Only the stretch of the listing below that runs from the line with "Given: Close the order/payment screen with X" through the line with "Click the plus" is to be printed, exactly and with both ends.

_Dataset records:_

++++++++++++++++++++

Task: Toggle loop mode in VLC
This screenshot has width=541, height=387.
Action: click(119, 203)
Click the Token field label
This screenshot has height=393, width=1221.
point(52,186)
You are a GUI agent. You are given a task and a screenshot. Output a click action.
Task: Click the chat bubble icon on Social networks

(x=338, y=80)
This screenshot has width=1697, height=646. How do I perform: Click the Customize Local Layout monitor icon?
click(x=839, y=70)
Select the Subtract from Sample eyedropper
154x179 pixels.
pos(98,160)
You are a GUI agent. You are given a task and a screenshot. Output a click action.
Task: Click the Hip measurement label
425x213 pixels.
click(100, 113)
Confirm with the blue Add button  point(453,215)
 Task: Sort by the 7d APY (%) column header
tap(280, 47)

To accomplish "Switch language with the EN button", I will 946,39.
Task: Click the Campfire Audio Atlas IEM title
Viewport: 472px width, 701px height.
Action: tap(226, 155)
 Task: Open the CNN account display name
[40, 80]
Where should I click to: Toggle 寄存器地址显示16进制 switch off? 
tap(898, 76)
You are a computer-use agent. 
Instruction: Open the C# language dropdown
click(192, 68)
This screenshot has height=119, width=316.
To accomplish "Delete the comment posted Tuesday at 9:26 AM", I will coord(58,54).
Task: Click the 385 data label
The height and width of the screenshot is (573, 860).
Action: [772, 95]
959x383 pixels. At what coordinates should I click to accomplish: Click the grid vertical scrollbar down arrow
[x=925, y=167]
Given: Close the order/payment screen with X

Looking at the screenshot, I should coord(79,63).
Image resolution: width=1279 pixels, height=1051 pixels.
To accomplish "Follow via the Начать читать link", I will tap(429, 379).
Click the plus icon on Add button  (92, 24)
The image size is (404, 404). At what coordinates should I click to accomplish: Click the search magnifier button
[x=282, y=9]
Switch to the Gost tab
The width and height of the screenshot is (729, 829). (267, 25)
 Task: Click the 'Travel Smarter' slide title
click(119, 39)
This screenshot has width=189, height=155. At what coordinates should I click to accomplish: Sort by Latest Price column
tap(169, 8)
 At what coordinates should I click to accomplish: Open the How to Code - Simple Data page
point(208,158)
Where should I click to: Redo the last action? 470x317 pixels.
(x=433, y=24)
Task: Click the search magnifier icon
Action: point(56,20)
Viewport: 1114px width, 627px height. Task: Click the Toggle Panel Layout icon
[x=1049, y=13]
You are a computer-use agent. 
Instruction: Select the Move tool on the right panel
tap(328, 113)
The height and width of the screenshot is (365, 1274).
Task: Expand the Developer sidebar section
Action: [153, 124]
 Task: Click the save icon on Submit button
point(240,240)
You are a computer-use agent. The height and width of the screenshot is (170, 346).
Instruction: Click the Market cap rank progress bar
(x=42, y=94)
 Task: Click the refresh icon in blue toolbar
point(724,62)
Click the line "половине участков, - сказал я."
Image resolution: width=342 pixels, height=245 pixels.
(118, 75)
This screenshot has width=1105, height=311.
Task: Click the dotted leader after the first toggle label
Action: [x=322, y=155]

++++++++++++++++++++

_Result of this task:_
Given: Close the order/payment screen with X

Looking at the screenshot, I should coord(79,63).
Image resolution: width=1279 pixels, height=1051 pixels.
To accomplish "Follow via the Начать читать link", I will tap(429, 379).
Click the plus icon on Add button  (92, 24)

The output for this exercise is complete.